Pope to Bambino Gesù Children’s Hospital: 'Your work is a mission'
By Lisa Zengarini
Around 3,000 people from the Bambino Gesù Children’s Hospital met with Pope Francis on Saturday to mark the 100th anniversary of the internationally renowned hospital being donated to the Vatican by the Salviati family.
Among them some 200 children and their parents, including children from countries at war, such as Ukraine and Gaza who are receiving the medical treatment they were unable to get in their home countries.
Expressing his warm gratitude to the Bambin Gesù staff and benefactors, Pope Francis reflected on the “richness” of this institution, underscoring three features: gift, care and community.
Gift
In his speech, which was read out by Monsignor Filippo Ciampanelli, he recalled that gift has underpinned its mission all along its history. An anecdote has it that the children of the Duchess Arabella Salviati who found the hospital in 1869, made their own piggy bank where they put money for the most destitute, for sick children and the most needy.

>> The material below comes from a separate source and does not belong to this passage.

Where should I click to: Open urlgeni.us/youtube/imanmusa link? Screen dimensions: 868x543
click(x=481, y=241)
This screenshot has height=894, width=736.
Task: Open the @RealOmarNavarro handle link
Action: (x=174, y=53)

That story, noted the Pope, “tells us that this great work is also based on humble gifts, like that offered by those children for the benefit of their sick peers.”
And this generosity continues still today with the many benefactors who sponsor the hospital, which also welcomes needy children from all over the world regardless of their backgrounds, and has allowed the recent opening of a new Palliative Care Centre near Rome.
“In all of this,” the Pope remarked, “gift is an indispensable element of your being and your action.”
Care
A second feature the Pope highlighted was medical care which is constantly improved by the hospital’s biomedical research.
Pope Francis encouraged its scientific teams to carry out this research “with special attention towards the most fragile”, such as patients suffering from serious or rare diseases, but also to share their expertise and knowledge with everyone, “especially where there is the greatest need”, for example in Africa Asia and the Middle East.
He also praised the generous support given by the Bambin Gesù to the young patients’ families. “This – he said – is a qualifying element, which should never be overlooked, even if I know that sometimes you work in difficult conditions. Rather we sacrifice something else, but not kindness and tenderness.”
Community
The third aspect highlighted by Pope Francis was community. The hospital’s mission, he noted, is carried out by several people “in a different way”: for some it involves a life-long dedication for others offering their time as volunteers; for others still donating blood or milk for new-borns and even of organs of deceased people or cells and tissues, by living people “What emerges is a ‘doing together’, where the different gifts contribute to the good of the young patients.”
Pope Francis has visited the Bambin Gesù and its branches several times. Concluding his speech he admitted that during those visits, he had mixed feelings of pain for the suffering of sick children and their parents; but at the same time “of great hope, seeing all that is being done there to treat them.” Concluding, he therefore warmly thanked the staff and encouraged them go forward in their “blessed work.”